[Sinn Fein]

14th December 2002


Morgan criticises asset stripping of public services and creeping privatisation

Short term profit is being put before long term consequences

Sinn Fein TD for Louth Arthur Morgan speaking at a party conference on Public Private Finance Initiatives in Belfast this morning said It is mystifying that the same political parties who tolerated and at times encouraged inefficient public enterprise and then used this a rationale for privatisation are now letting PPP seep into the economy with the same lack of accountability and lack of democratic control. Deputy Morgan said:

We must start by agreeing what our objectives are in developing infrastructure on this island. What do we want from our education, health and social services? What sort of road, rail, transport energy and ICT networks do we want to invest in?  And the big question that needs to be asked is whether it is really possible to deliver these services for all in Ireland regardless of where you live or how wealthy you are while at the same time tolerating the providers of the service making profits from these activities.
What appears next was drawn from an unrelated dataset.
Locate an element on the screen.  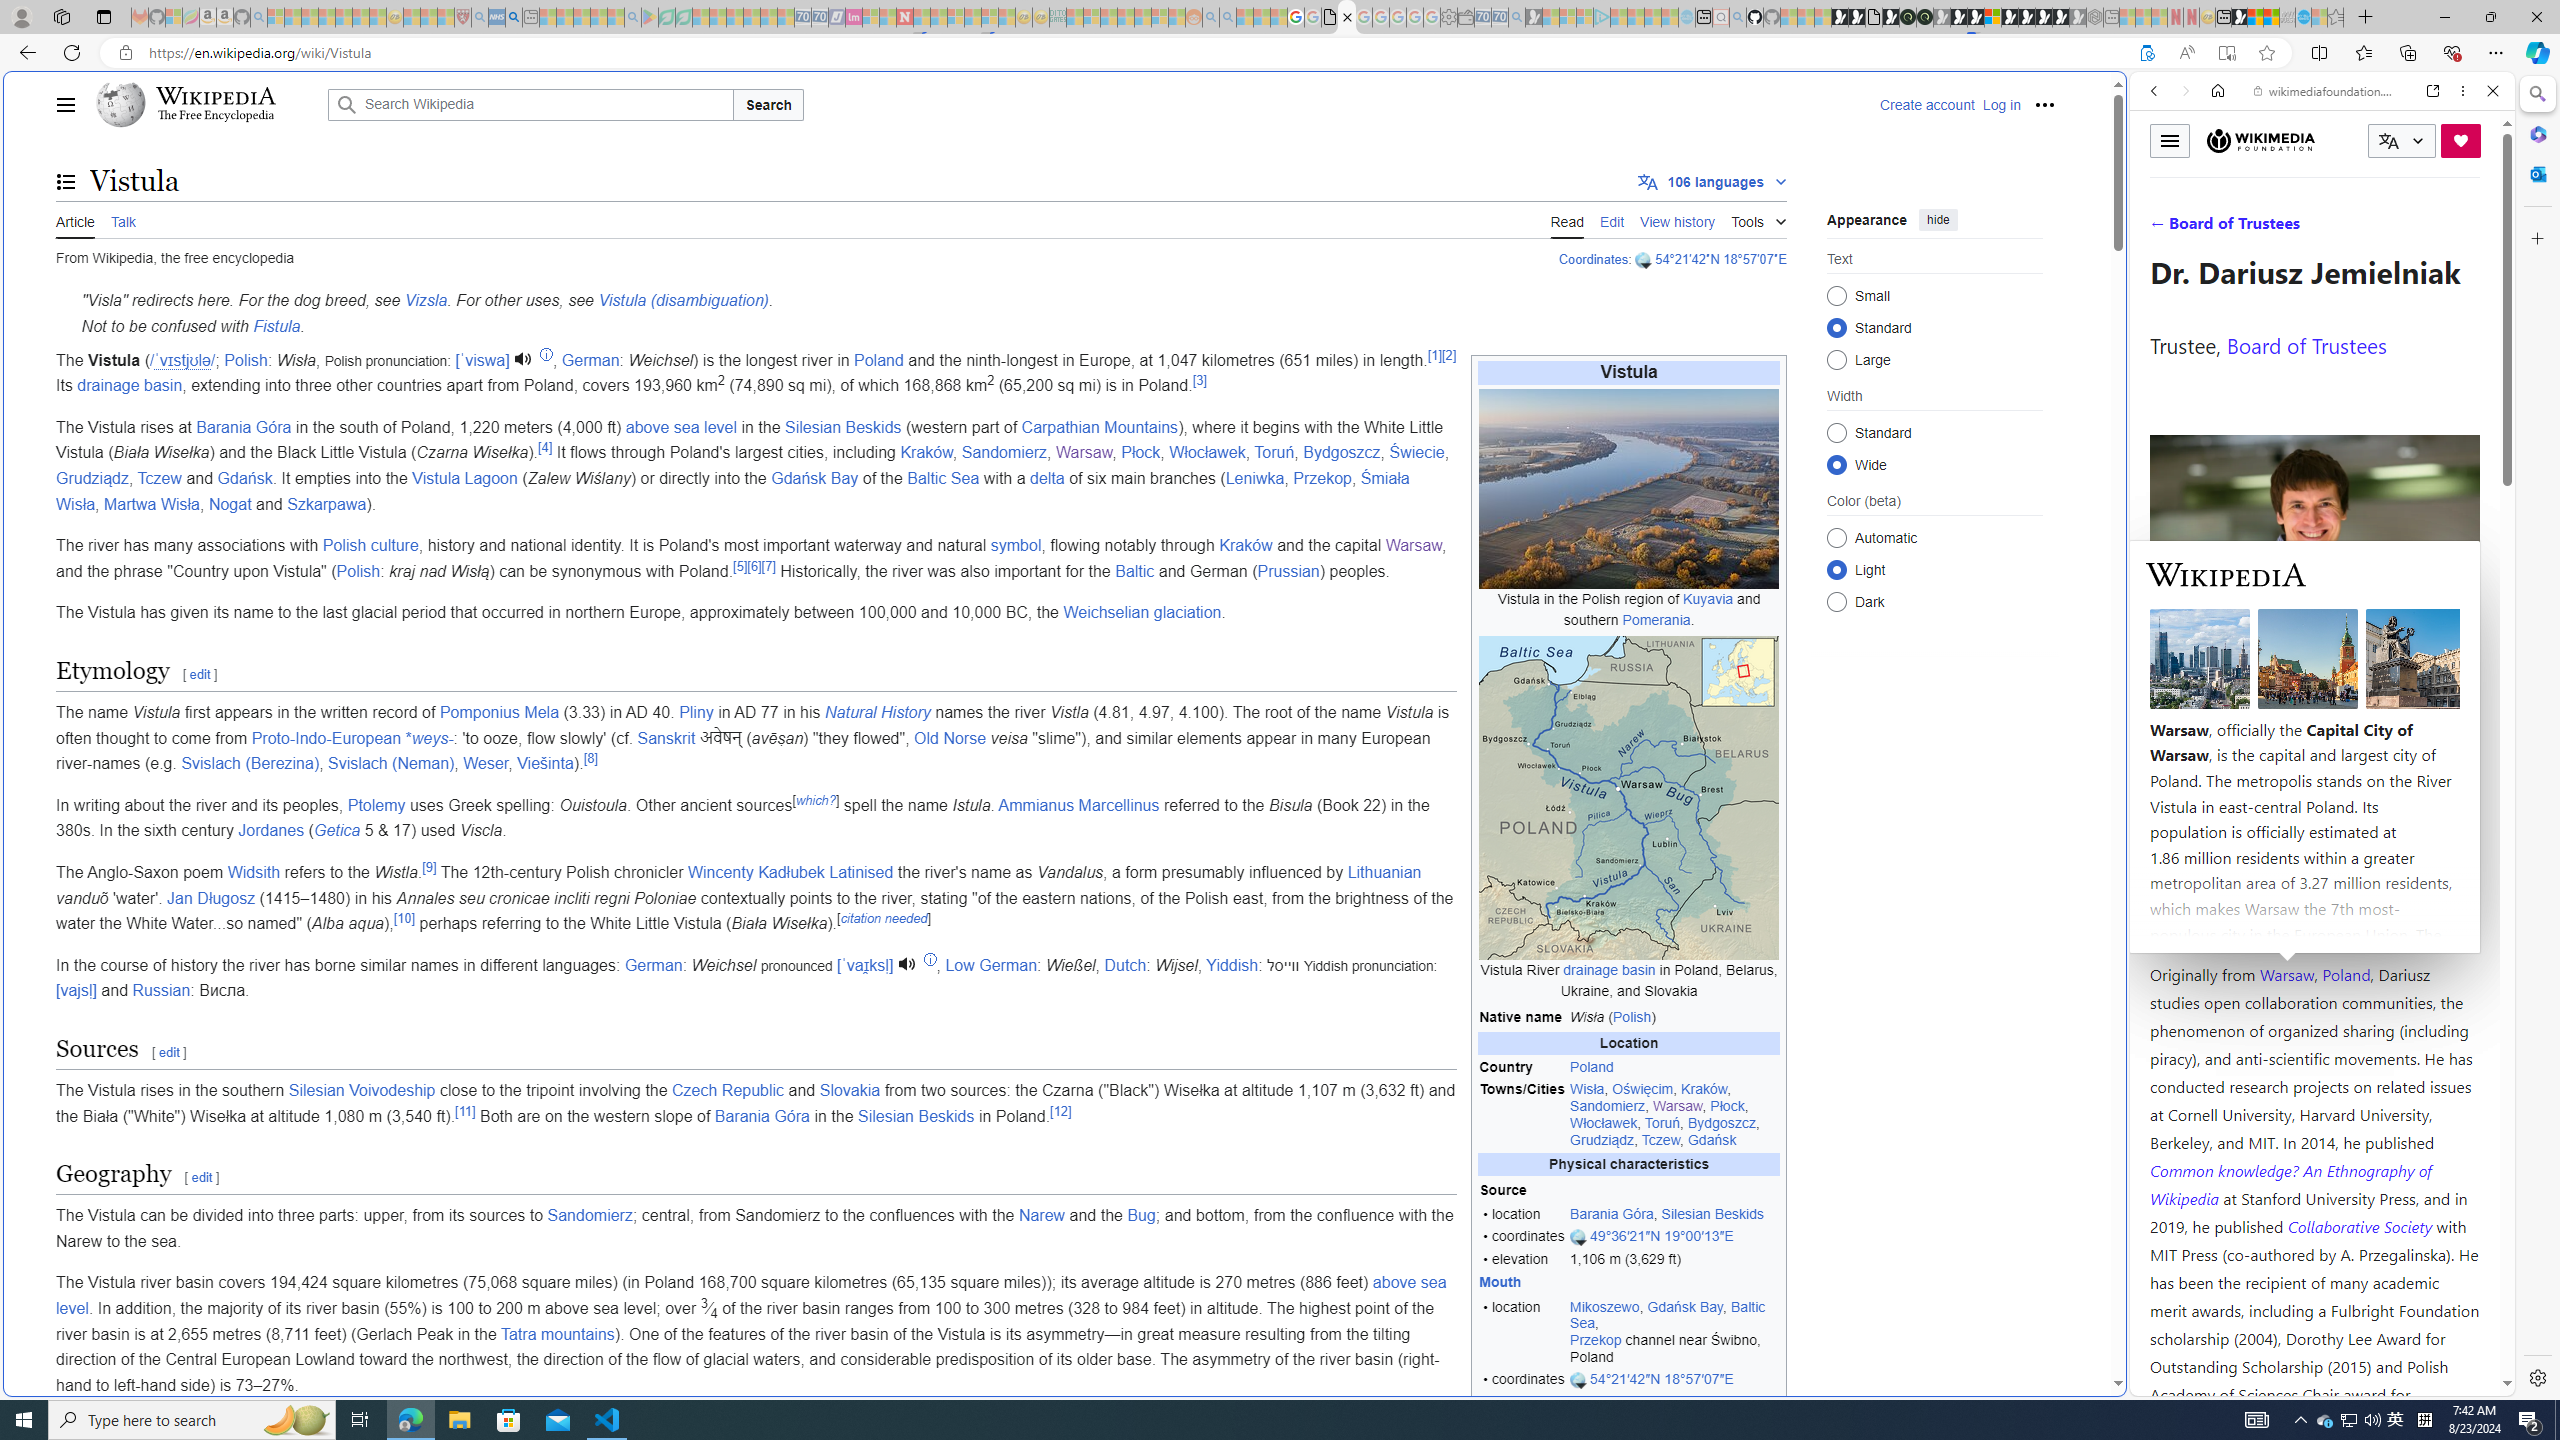
'Edit' is located at coordinates (1611, 219).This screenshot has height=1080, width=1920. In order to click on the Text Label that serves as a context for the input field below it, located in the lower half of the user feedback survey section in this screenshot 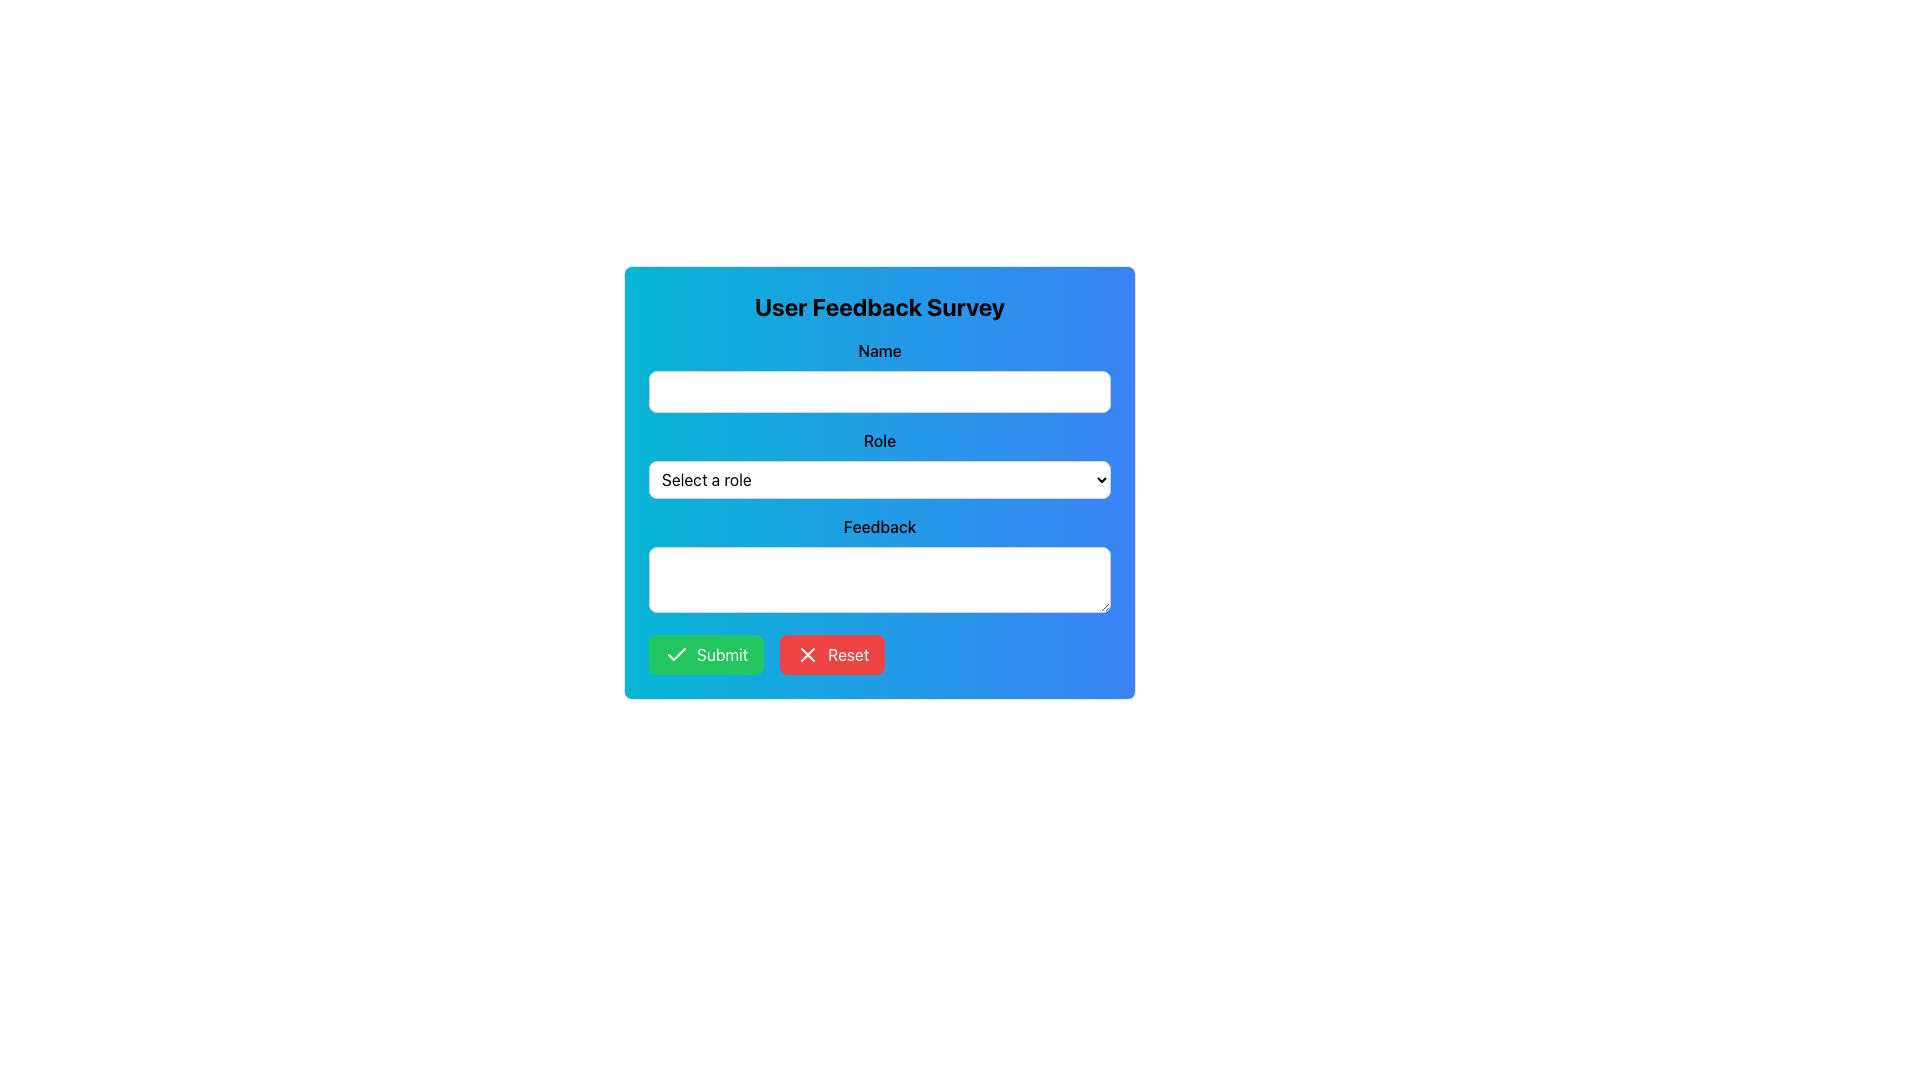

We have witnessed over the last 40 years the centralisation of power and control of resources in state government to the detriment of local democracy. Just this week in Leinster House legislation for a so-called National Development Agency was being forced through the parliament. We all know it will lead to more PPP. We all know it has no real checks and balances and little accountability.

It is mystifying that the same political parties who tolerated and at times encouraged inefficient public enterprise and then used this a rationale for privatisation are now letting PPP seep into the 26-County economy with the same lack of accountability and lack of democratic control.

Perhaps the first step in our tackling of the PPP/PFI issue should be to call to account these failures and we can open a new front in the struggle for empowered, responsible and above all democratic local government on the island.

Second is to address the issue of how the state should co-ordinate the development of resources. I believe there is still a role for vibrant public enterprise in this society but how will we achieve that.

Take for example the issue of an all-Ireland energy structure. Do we still need the comfort blanket of a state owned everything or there other routes open to us? Could there be community run energy facilities alongside private sector power stations all co-ordinated on a state owned electricity grid?

Can we for example take a route of asking what role do we want business to play in the economy? Could we have a real partnership between the public and private sector? How can we make that never taken before step of finding a way to make the business pillar face up to their responsibilities and still be a profitable business in the long term and not an exploitative one in the short term? What political structures do we need to make that happen?

These I think are just some of the challenges open to us today. It would be easy to sit back and spend the day ripping the back out of private finance initiatives and no doubt we need to do some of that to understand clearly why it is failing and will fail again in the future. But we also have a greater responsibility ourselves to think innovatively.

This issue hits at the core of what we are about. We want real partnership between all the parts of the economy. We want real democratic structures. I know that this might seem like a long shopping list but we in Sinn Fein have arrived at a new cross roads and now we must look at the body of work ahead of us and say, now we must begin again.